(Word and element pointing entries)
______

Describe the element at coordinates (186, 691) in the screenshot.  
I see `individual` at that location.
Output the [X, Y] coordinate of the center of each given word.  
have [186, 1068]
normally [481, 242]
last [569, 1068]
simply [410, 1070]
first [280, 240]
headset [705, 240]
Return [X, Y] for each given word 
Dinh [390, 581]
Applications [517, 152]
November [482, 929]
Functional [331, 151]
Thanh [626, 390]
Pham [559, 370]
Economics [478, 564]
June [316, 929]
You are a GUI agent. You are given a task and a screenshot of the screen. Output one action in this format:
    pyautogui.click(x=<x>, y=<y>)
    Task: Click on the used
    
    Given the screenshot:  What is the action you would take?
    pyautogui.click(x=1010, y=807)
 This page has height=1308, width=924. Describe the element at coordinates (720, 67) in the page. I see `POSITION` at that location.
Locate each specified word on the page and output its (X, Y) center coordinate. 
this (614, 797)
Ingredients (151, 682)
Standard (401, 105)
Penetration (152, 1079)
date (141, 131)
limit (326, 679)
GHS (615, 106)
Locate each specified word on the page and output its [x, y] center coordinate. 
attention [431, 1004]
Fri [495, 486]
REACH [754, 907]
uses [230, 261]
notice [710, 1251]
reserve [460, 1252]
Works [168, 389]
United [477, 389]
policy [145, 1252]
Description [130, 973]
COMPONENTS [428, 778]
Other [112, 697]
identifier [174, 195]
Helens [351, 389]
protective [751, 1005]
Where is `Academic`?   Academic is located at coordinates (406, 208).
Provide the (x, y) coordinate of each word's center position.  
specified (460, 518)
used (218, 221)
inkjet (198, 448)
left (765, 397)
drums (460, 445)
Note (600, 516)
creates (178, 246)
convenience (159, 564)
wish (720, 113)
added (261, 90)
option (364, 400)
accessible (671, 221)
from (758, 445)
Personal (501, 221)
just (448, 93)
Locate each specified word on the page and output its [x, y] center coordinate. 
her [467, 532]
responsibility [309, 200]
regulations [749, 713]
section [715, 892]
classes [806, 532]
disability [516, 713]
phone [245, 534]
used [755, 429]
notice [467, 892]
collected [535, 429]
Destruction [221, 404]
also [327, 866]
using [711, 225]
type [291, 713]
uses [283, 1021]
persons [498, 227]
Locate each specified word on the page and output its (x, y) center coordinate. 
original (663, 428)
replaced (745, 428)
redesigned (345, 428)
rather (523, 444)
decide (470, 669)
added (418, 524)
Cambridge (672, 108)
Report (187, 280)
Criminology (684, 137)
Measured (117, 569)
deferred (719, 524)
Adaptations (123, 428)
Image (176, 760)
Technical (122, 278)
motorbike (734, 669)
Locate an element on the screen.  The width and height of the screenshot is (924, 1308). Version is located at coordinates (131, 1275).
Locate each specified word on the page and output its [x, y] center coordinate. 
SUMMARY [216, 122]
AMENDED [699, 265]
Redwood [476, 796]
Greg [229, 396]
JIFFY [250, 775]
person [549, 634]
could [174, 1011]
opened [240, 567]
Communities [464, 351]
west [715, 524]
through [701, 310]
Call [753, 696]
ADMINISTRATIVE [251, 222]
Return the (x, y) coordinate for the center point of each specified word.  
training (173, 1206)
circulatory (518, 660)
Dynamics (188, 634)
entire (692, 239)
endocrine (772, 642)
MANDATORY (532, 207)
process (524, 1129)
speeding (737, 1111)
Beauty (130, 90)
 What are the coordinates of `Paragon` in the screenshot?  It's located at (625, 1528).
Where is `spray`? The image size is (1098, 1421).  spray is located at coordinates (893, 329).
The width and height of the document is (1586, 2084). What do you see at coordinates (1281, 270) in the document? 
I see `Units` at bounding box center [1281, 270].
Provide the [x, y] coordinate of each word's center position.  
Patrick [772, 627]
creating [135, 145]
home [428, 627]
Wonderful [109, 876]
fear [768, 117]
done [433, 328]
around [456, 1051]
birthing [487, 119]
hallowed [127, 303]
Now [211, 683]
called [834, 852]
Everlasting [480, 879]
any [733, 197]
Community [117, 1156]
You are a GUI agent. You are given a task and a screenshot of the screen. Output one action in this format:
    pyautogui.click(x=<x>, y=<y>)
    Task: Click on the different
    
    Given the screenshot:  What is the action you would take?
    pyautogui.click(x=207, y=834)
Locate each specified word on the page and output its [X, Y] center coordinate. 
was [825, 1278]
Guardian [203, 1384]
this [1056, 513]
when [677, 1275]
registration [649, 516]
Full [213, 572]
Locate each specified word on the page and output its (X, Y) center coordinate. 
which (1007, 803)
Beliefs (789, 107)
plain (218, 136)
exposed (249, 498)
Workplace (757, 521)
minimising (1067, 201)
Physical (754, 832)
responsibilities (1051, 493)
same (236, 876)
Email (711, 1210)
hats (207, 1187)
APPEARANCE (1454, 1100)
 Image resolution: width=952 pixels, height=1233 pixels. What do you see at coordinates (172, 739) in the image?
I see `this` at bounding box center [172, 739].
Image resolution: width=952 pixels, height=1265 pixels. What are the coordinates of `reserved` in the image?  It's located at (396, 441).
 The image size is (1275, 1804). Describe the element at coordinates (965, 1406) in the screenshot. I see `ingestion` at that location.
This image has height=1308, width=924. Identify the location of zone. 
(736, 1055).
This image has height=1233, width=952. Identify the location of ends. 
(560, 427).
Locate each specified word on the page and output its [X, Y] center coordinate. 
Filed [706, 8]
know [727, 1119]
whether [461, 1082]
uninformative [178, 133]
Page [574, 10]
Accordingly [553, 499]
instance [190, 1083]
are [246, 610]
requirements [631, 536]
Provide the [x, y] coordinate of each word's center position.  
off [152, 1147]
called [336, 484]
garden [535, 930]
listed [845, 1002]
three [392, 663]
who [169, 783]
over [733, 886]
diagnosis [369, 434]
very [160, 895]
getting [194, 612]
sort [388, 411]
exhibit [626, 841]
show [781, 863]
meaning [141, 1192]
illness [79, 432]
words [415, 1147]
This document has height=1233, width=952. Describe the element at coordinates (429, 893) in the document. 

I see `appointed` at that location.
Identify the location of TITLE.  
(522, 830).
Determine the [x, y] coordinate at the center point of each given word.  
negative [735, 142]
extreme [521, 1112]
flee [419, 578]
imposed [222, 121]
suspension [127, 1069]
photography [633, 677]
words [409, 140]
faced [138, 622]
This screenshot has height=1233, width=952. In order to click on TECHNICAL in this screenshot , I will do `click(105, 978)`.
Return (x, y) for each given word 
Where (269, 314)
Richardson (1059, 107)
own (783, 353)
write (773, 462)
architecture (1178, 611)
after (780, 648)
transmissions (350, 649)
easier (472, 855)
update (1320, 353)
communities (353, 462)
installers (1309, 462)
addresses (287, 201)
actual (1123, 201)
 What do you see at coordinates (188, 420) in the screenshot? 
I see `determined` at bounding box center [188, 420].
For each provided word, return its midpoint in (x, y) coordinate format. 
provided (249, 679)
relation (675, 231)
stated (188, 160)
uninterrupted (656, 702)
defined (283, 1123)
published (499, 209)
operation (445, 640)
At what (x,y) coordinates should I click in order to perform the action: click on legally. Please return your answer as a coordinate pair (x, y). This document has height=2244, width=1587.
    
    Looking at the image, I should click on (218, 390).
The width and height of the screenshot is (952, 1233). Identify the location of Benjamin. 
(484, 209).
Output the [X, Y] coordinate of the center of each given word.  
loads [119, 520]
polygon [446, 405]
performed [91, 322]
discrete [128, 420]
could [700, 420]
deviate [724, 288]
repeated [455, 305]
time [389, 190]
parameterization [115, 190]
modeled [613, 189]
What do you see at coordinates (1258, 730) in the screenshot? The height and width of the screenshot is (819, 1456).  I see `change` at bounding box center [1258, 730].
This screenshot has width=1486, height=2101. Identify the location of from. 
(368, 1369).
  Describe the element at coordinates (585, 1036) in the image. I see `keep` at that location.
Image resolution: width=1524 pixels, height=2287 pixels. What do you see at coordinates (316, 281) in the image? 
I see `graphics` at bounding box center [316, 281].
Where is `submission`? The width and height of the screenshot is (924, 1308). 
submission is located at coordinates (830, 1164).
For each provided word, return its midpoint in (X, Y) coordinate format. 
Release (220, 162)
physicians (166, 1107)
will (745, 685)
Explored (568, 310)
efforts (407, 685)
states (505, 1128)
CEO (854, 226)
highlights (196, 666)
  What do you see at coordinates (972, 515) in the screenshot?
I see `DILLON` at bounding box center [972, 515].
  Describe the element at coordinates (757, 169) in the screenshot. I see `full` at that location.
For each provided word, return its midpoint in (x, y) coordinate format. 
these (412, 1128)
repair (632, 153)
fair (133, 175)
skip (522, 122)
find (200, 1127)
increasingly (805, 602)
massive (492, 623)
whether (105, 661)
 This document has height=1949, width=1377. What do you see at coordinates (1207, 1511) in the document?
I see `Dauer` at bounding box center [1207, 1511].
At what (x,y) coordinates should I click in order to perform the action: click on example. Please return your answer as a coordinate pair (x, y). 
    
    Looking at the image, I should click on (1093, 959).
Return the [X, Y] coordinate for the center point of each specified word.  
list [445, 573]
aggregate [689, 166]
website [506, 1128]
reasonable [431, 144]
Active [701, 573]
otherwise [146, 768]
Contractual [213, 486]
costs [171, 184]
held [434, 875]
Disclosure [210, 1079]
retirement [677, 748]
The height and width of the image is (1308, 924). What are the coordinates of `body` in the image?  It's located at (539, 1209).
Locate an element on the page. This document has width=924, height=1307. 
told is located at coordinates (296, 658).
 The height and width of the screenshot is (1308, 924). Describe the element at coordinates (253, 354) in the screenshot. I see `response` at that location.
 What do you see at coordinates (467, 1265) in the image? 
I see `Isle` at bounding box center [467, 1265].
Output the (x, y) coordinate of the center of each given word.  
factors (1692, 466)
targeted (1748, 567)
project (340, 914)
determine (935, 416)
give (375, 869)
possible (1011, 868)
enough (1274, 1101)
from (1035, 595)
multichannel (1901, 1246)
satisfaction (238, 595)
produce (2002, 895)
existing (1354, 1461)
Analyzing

______

#### WHAT YOU WILL DO:
Copy the entries word for word, from the line containing "Image resolution: width=1524" through the line containing "submission is located", including both of those lines.

#### CORRECT OUTPUT:
Image resolution: width=1524 pixels, height=2287 pixels. What do you see at coordinates (316, 281) in the image? 
I see `graphics` at bounding box center [316, 281].
Where is `submission`? The width and height of the screenshot is (924, 1308). 
submission is located at coordinates (830, 1164).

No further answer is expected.